At the same time, the CDU/CSU faction of the Bundestag, read Germany, "expects" both candidates who made it into the second round of Ukrainian presidential elections, to stick with the existing course of "binding Ukraine to the West". And further the text features direct claims: in particular, they should take on explicit obligations to step up efforts for establishing the rule of law and corruption control, as well as keep consolidating the economy. Many first-round votes received by actor Vladimir Zelensky is a clear "breakdown of confidence in the political elites and disappointment with the reform process under President Petro Poroshenko", and moreover, "a larger portion of the population invests their hopes in Vladimir Zelensky to decisively fight against corruption and the influence of oligarchs," the CDU/CSU statement reads.
Most likely, the German authorities, who have already had a hard time because of Donald Trump's unpredictability, are very much afraid that embodied in Vladimir Zelensky they will receive a new "Ukrainian Trump" as a possible partner. After all, in case of his second round victory, his power will be strongly limited, at least until the autumn general elections. President Zelensky will not be able to appoint either ministers or the prosecutor general, not to mention any legislative amendments.
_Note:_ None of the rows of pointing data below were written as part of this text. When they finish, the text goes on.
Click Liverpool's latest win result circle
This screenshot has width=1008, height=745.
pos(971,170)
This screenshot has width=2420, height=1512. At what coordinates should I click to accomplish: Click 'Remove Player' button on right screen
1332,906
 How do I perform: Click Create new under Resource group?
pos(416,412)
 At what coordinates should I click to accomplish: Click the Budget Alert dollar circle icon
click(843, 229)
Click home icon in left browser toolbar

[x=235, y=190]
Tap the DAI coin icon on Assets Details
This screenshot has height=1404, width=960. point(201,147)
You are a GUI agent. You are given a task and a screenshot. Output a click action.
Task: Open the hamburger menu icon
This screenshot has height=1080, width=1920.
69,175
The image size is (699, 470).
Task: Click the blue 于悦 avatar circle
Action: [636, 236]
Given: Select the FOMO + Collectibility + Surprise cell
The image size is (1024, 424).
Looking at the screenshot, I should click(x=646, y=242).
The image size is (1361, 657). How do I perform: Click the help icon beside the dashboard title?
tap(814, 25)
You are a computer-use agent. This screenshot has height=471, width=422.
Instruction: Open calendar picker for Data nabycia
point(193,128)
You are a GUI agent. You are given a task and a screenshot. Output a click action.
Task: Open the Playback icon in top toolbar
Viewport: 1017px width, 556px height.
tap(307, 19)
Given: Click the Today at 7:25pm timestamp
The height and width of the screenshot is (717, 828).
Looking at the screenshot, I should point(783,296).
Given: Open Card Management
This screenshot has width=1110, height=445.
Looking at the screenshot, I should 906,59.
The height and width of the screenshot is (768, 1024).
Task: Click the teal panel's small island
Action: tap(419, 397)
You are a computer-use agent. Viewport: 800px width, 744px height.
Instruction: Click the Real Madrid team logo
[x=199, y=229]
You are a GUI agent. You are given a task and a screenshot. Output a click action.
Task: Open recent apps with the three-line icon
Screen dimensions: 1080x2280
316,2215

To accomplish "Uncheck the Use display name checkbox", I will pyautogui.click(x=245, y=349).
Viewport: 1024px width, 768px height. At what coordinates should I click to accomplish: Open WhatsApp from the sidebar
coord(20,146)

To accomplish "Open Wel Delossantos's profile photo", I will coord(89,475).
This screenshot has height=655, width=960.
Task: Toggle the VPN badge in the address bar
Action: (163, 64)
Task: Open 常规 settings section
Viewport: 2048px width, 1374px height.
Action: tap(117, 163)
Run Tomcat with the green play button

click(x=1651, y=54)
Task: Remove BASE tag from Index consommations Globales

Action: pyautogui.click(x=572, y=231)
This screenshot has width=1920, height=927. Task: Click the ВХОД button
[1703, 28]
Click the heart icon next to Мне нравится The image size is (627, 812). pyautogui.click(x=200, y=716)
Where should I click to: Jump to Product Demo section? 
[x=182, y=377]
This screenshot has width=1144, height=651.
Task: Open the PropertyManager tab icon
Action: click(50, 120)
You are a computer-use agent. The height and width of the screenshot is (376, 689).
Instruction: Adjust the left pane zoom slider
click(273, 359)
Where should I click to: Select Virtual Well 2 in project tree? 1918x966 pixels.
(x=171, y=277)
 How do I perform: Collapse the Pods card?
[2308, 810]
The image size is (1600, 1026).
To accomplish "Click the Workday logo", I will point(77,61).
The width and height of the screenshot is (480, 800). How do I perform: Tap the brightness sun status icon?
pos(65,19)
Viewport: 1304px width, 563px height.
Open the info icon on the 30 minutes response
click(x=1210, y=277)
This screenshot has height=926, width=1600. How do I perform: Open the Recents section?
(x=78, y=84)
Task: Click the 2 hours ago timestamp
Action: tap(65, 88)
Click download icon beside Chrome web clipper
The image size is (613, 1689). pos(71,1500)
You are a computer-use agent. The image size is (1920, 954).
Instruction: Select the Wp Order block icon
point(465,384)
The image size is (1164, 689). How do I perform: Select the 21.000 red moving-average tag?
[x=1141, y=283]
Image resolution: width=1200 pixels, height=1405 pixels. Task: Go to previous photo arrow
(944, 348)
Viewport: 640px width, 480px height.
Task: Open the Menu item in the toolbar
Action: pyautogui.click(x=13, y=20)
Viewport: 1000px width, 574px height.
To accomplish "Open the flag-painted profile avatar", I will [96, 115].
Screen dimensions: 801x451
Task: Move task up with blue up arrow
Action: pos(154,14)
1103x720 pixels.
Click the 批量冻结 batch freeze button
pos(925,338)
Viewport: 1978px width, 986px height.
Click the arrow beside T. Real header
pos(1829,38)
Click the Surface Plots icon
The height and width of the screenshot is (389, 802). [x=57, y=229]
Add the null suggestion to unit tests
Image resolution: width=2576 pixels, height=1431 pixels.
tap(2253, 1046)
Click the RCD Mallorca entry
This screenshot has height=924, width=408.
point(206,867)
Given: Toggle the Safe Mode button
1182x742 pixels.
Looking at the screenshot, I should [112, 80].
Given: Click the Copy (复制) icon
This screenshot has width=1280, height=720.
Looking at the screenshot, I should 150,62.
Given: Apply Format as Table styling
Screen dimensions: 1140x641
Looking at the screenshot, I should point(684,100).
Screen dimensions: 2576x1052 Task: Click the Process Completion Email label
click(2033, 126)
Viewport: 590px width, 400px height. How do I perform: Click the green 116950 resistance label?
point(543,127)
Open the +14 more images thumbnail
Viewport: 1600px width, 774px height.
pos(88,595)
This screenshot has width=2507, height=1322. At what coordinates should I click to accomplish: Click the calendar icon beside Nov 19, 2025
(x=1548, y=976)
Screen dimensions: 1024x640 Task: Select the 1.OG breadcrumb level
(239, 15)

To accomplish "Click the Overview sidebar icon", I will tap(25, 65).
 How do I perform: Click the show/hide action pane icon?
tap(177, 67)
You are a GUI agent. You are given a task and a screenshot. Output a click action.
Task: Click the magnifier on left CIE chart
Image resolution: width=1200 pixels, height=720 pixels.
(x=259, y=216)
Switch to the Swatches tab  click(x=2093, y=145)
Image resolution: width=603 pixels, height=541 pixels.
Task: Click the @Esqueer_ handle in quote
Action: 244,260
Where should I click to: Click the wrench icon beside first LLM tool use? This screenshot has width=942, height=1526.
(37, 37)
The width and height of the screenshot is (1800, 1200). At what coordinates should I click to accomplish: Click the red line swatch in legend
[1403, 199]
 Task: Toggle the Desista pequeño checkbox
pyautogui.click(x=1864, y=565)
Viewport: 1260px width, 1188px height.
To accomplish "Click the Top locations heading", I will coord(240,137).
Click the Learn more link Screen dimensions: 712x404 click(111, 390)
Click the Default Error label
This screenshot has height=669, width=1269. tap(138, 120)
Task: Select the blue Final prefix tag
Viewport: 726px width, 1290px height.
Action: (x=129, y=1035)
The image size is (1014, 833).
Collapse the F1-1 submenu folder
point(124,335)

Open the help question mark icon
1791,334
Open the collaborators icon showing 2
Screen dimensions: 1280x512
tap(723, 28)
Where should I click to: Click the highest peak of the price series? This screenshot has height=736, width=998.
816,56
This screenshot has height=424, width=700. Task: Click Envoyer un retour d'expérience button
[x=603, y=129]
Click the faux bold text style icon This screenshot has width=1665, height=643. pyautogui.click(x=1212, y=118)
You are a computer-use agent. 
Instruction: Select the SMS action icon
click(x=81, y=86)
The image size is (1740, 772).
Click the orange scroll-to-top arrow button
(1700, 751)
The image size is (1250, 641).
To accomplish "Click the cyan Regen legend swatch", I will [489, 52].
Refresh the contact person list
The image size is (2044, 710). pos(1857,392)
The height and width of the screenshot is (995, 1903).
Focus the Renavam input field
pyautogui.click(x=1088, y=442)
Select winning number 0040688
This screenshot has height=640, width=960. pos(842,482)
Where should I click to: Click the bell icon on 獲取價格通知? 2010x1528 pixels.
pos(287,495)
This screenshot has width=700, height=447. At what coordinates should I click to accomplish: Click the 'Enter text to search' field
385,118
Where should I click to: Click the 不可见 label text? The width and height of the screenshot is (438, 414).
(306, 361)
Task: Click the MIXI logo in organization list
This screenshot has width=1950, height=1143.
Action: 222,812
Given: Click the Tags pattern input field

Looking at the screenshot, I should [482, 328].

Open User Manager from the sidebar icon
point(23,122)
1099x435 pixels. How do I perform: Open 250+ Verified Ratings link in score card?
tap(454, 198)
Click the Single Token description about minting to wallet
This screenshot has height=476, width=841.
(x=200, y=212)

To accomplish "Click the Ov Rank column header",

For this reason, over the next three weeks before the vote, this little-known politician "must", in Berlin's opinion, "specify what he stands for and which team of politicians will support him."
This is followed by a thesis showing Germany's fear of the fact that in case of Poroshenko's final failure, the West, represented by Ukraine, may lose an ally in its confrontation with Russia. "Ukraine cannot afford to rely on inexperienced leadership in the conflict with Russia and in its difficult economic and social situation. It will play into the hands of Moscow and push it towards intensifying its destabilizing policy against Ukraine", the Berlin well-wishers warned. And this is an obvious and impudent intervention in the Ukrainian elections followed by a rather harmless though very poisonous demand to clarify how Zelensky is going to deprive oligarchs of power "given that oligarch Igor Kolomoysky largely supported his election campaign".
Tellingly, Berlin was unmoved by Yulia Timoshenko's statement that Petro Poroshenko blatantly falsified presidential elections on a mass scale, which nevertheless didn't help him to avoid defeat in all the regions of Ukraine in the first round, except for the two westernmost areas. However, Poroshenko can't help lying, even in minor issues. Like, for instance, when his campaign headquarters issued a sudden message that Angela Merkel allegedly called him to congratulate on making it to the second round of elections. Well, the real story is that it was Poroshenko who called the German Chancellor to report his "success". In response she naturally expressed her congratulations. No one knows for sure whether was ironic or not.